Stated exercise a
Answer these questions about the patch email thread:
(i) What name does the patch title say is being added to vfio?
(ii) According to the quoted patch, groups attach to one iommu_domain when which two things are equal?
(iii) What date and time are given for yaozhenguo's original message?

Extract
****************************************

Re: [PATCH V1] vfio: add attach_group_by_node to control behavior of attaching group to domain

Zhenguo Yao <yaozhenguo1@xxxxxxxxx> · Wed, 22 Nov 2023 09:02:13 +0800



Understood, thanks！

Alex Williamson <alex.williamson@xxxxxxxxxx> 于2023年11月18日周六 06:27写道：
>
> On Wed, 15 Nov 2023 10:02:09 +0800
> yaozhenguo <yaozhenguo1@xxxxxxxxx> wrote:
>
> > From: Zhenguo Yao <yaozhenguo1@xxxxxxxxx>
> >
> > Groups will attach to one iommu_domain if ops and enforce_cache_coherency
> > are equal. And all the iommu hardware share one pagetable by default.

****************************************

Records supplied
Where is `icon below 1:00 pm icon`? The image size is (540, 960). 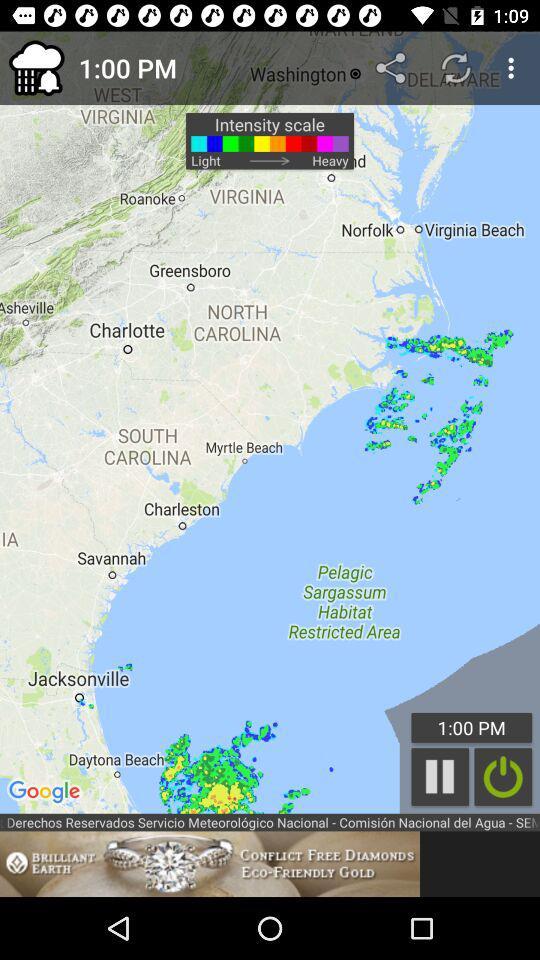
icon below 1:00 pm icon is located at coordinates (440, 776).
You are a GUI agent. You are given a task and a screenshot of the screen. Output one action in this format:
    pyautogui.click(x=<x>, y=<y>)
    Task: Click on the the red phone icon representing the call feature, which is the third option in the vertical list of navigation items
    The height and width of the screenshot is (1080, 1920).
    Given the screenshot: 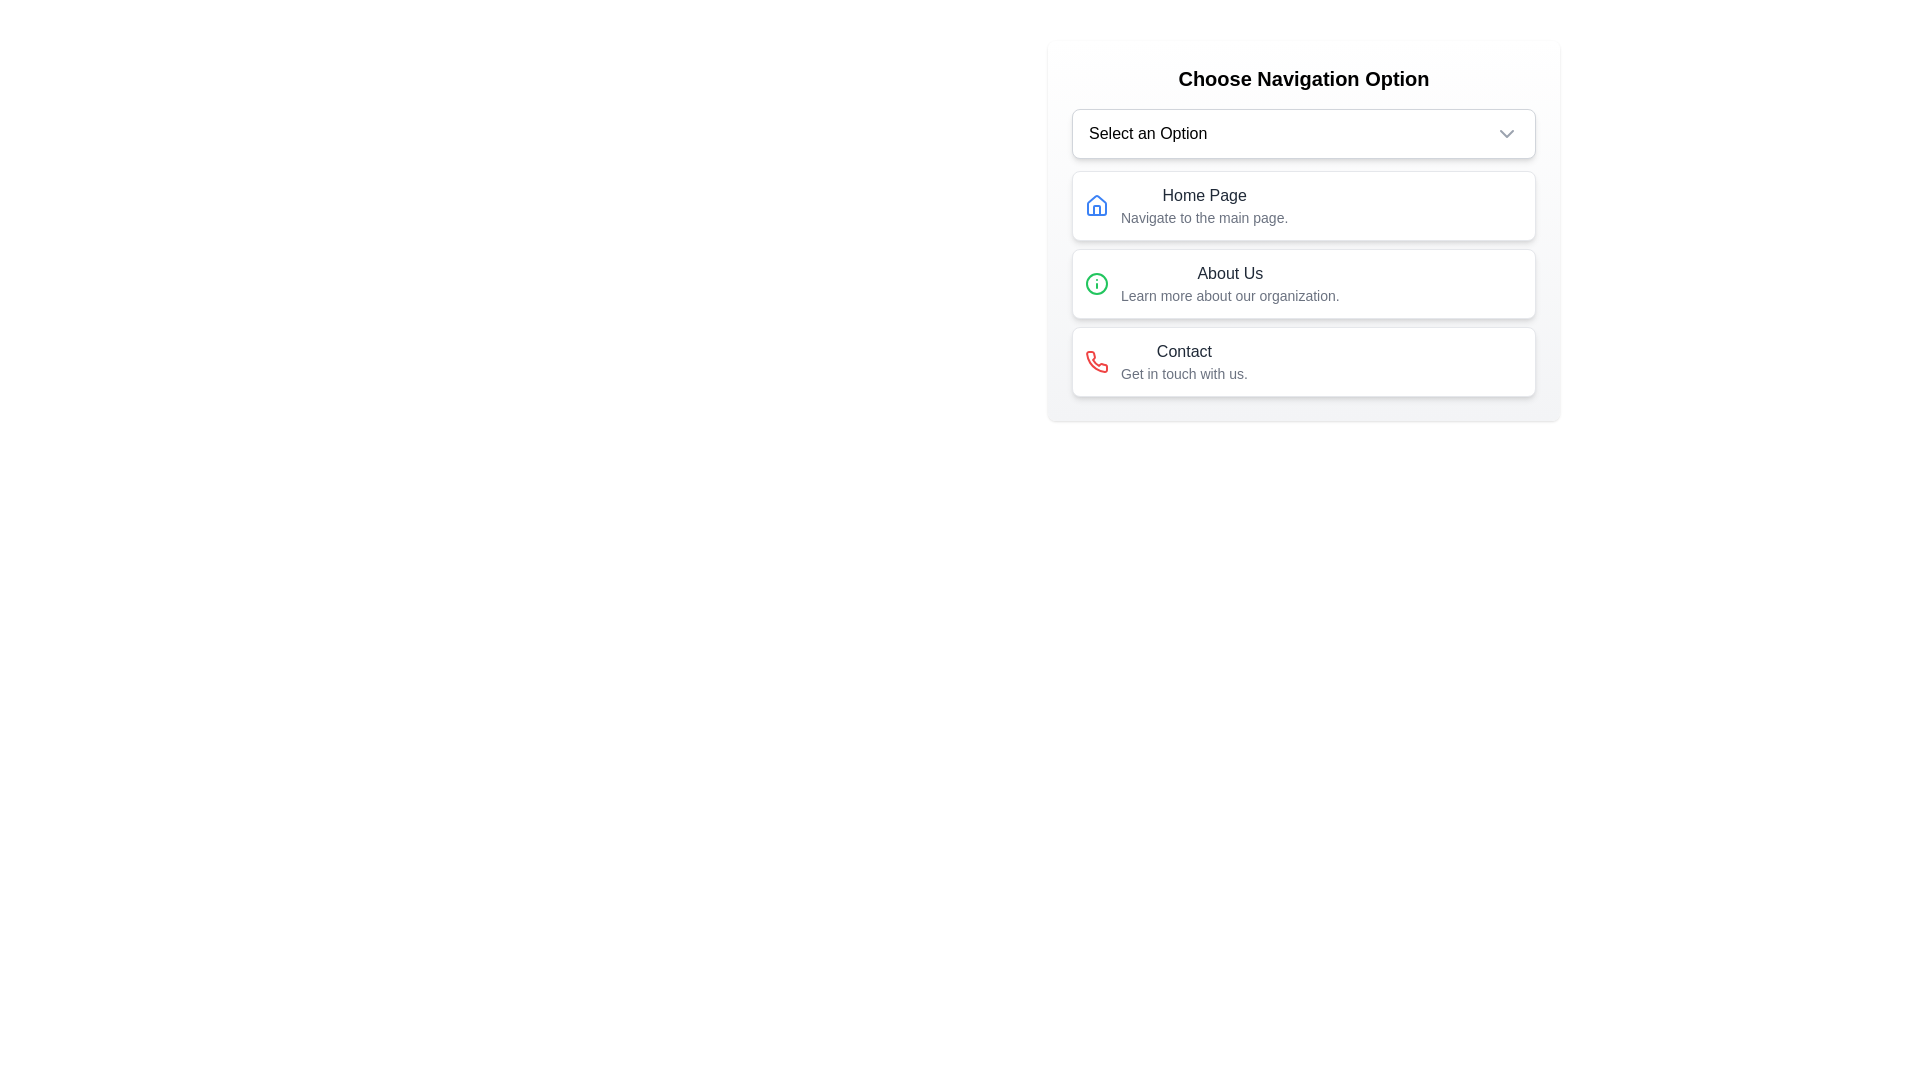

****************************************

Stated exercise b
In the entries, transcribe everything from the line containing "You are a GUI" down to the line containing "pyautogui.click(x=<x>, y=<y>)", both lines included, character for character.

Expected answer a
(i) attach_group_by_node
(ii) ops and enforce_cache_coherency
(iii) Wed, 15 Nov 2023 10:02:09 +0800

Expected answer b
You are a GUI agent. You are given a task and a screenshot of the screen. Output one action in this format:
    pyautogui.click(x=<x>, y=<y>)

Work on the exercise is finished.